Quanto a maneira de trajar era também bastante original e exótico. Seus ternos eram normalmente de cores claras (branco, creme, cinza, lilás, etc.), os tecidos eram o linho, rayon, “Palm Beach” e “Panamá”. As gravatas eram bem espalhafatosas, com motivos havaianos: mulheres nuas, coqueiros, sufistas e coisas do gênero. Quando trajava esporte usava “jeans” e camisas do gênero das gravatas. No bolso do paletó pendia sempre um lenço que mais parecia uma gaivota em pleno voo – lembrando o saudoso Nagib Daneu.
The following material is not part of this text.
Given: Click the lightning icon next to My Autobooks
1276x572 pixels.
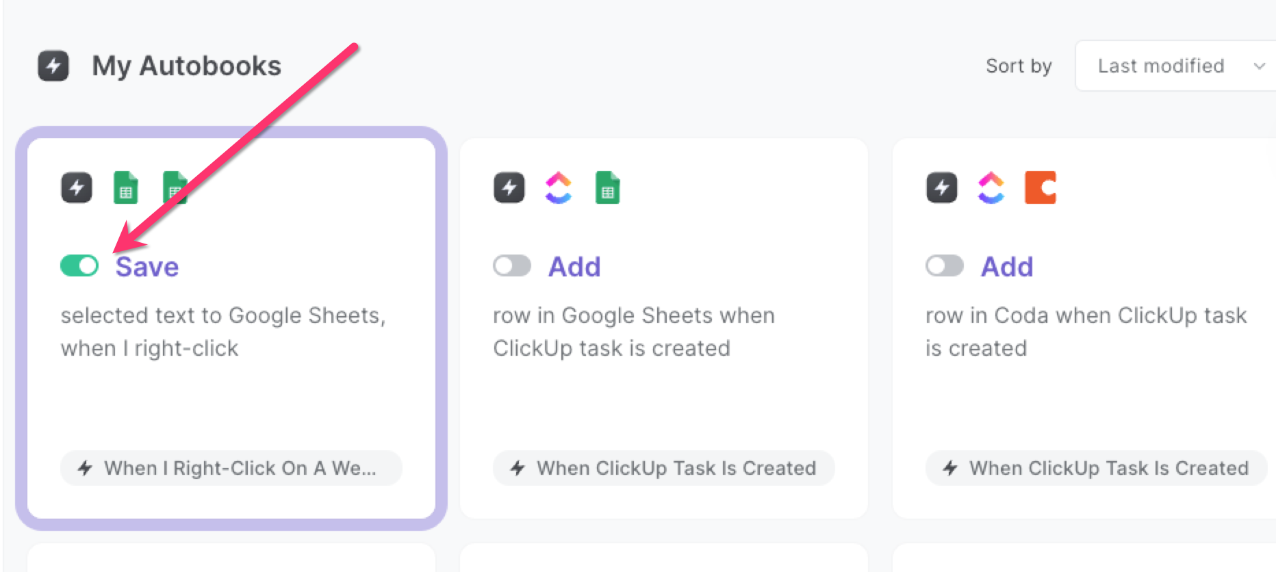Looking at the screenshot, I should [53, 66].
Foi mais ou menos nessa época que apareceram por aqui George Green (famoso cantor panamenho, de calipso, salsa, merengue e outros ritmos caribenhos) e sua companheira, a portenha Anita, que era dançarina solo. Ambos se apresentavam na “OK” em shows separados e tinham uma legião de fãs. Após concluir o tiro de guerra fui estudar no Rio de Janeiro e morei na Rua Paula Freitas, no ap. nº 509, do Edifício Newton, passando a vir a Ilhéus apenas nas férias, onde encontrava ocasionalmente Sueco. No mesmo prédio em que eu estava morando no Rio, moravam George Green e Anita, no apt. 705. George se apresentava às noites do “Scotch Bar” e também integrava o show da Boate Night and Day, dirigido pelo  famoso Carlos Machado. Num determinado dia eu voltava para casa e saltei de um lotação na esquina da N.S. de Copacabana com Paula Freitas, quando encontrei Sueco no boteco “Caruso”. Ele fez uma festa enorme e me convidou para tomar um chope, dizendo ter muitas novidades para me contar. Começou a narrativa: “Olha Antônio, outro dia encontrei aqui mesmo nesta esquina Anita, a mulher George Green. Convidei-a para um chope e batemos longo papo. Perguntei-lhe por George e ela me disse que estavam separados. Ele estava morando com uma mulata, passista da Portela, que também se apresentava no show de Carlos Machado.” Depois de bebermos vários chopes ela me convidou para beber um “Cuba Libre” em seu apartamento. “Lá chegados serviu os drinques e ligou o som, colocando discos de música caribenha (mambos, rumbas, guarachas, salsas, calipsos, merengues). Bebemos bastante dançamos. Em determinado momento, quando estávamos sentados no sofá da sala ela, absolutamente de inopino, pegou meu bilau e beijou no capricho. Eu tomei um grande susto, porém logo me recompus. Por uma questão de princípio não gosto de ficar devendo favor a ninguém. Fiel aos meus princípios, BEIJEI-LHE A XERECA.